Jeff a été merveilleux. Il a bien vu que quelque chose n'allait pas, même si ce n'était pas difficile à deviner. Il a tout fait pour que je me sente mieux. Il n'a même pas cherché à comprendre ou à en savoir plus. Il n'a cessé de panser mes plaies sans rien me demander. Je suis un monstre de continuer à aimer quelqu'un qui n'existe plus alors que lui est là, avec plein d'amour à m'offrir. Je n'ai cessé de combler le manque de celui qui m'anime en allant flirter avec Dany, comme une boulimique. Une boulimique de sensations physiques. C'en était devenu un besoin. À chaque fois que j'en ai eu l'occasion, je me suis jetée sur lui à l'abri des regards, le laissant même toucher mon intimité de ses doigts experts. Si on n'avait pas mis un terme à tout ça, je crois qu'on aurait fini par coucher ensemble dans les toilettes du lycée comme deux dépravés.

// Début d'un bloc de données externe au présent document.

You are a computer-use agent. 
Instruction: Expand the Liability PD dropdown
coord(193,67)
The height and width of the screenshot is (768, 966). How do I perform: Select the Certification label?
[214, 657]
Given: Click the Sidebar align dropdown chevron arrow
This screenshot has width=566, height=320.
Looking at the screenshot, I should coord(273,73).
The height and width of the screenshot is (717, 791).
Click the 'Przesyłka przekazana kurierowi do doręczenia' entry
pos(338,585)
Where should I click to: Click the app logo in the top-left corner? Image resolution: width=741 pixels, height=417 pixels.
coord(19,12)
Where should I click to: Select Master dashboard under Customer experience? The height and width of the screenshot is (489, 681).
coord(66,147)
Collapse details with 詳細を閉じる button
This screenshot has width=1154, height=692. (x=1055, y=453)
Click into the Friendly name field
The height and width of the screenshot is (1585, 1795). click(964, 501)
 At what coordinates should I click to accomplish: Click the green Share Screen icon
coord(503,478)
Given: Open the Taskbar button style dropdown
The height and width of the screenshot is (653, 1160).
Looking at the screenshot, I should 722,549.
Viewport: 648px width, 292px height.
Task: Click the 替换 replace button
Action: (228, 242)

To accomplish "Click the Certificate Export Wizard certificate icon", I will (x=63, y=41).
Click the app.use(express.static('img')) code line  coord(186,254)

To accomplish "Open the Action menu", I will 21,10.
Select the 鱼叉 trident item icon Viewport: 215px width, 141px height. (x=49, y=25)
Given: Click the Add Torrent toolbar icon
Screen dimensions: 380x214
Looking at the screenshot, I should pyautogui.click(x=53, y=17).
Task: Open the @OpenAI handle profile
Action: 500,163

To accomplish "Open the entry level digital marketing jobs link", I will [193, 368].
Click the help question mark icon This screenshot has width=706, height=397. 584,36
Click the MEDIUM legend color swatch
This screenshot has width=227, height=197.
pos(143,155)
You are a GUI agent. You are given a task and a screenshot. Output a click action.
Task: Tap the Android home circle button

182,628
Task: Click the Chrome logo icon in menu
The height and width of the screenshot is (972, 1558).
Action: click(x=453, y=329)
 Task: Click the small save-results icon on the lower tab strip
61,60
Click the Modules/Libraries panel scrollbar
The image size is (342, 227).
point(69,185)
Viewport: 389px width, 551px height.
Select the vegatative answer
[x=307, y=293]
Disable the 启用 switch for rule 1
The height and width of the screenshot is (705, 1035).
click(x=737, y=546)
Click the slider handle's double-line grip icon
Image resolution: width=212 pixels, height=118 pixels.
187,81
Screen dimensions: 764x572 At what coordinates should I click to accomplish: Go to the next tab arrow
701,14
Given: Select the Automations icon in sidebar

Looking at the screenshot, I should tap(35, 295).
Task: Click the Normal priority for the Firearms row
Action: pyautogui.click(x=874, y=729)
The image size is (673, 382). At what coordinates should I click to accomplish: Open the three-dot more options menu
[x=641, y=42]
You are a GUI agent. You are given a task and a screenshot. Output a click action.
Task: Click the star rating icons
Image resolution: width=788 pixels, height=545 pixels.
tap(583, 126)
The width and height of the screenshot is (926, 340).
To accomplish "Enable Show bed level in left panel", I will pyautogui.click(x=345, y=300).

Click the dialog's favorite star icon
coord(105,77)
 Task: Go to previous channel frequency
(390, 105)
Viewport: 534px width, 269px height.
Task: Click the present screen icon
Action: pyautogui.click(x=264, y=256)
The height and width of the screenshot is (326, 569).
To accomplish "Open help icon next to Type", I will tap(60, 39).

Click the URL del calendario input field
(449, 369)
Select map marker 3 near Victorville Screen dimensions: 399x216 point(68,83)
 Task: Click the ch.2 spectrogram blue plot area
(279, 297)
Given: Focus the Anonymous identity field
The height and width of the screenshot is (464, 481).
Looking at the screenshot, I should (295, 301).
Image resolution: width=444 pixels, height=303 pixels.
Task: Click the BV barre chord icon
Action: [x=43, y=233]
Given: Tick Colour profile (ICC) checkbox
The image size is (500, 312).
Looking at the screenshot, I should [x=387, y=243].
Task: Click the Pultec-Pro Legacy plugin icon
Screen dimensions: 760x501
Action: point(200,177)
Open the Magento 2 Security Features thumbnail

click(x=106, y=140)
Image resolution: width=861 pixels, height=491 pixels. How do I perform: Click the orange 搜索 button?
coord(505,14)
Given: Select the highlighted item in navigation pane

Je n'aurais jamais cru ça, mais me sentir désirée m'a aidée à tenir bon. Me faire tripoter dans les toilettes, à l'arrière d'une voiture, ça a été ma bouée de sauvetage, mon salut, une échappatoire. Ce sont les rares moments où j'ai pu me sentir vivante. Je ne me reconnais pas... Sam a bouleversé ma vie et je ne sais toujours pas pourquoi... Je ne sais pas si Sam a lu mes messages. Je ne le saurai jamais.

Je suis là, sur mon lit, à déverser des litres de larmes en regardant l'écran de mon téléphone. Si mes parents ne dormaient pas dans la chambre d'à côté, je me mettrais probablement à hurler, à casser tout ce qui me tombe sous la main. Je finis par sombrer dans le sommeil, en position fœtale, serrant mon portable contre moi et sans arrêter de me dire que... je viens de dire adieu à Sam.

Le matin, ma mère ouvre les rideaux de ma chambre pour me tirer du sommeil et dépose une tasse de café sur ma table de nuit. Puis elle s'attarde un moment sur mon lit et me caresse les cheveux avec un voile de tristesse devant les yeux. Elle me demande de me lever et s'en va. C'est comme ça tous les jours depuis que mes parents sont rentrés de Boston. Parfois c'est mon père qui fait ce rituel. C'en est tellement devenu une routine qu'il m'arrive d'en rêver. Sauf que dans mes rêves, d'autres gens que je connais remplacent mes parents. Je n'ai plus envie de me lever le matin. Je pourrais dormir à longueur de journée. Mais il le faut.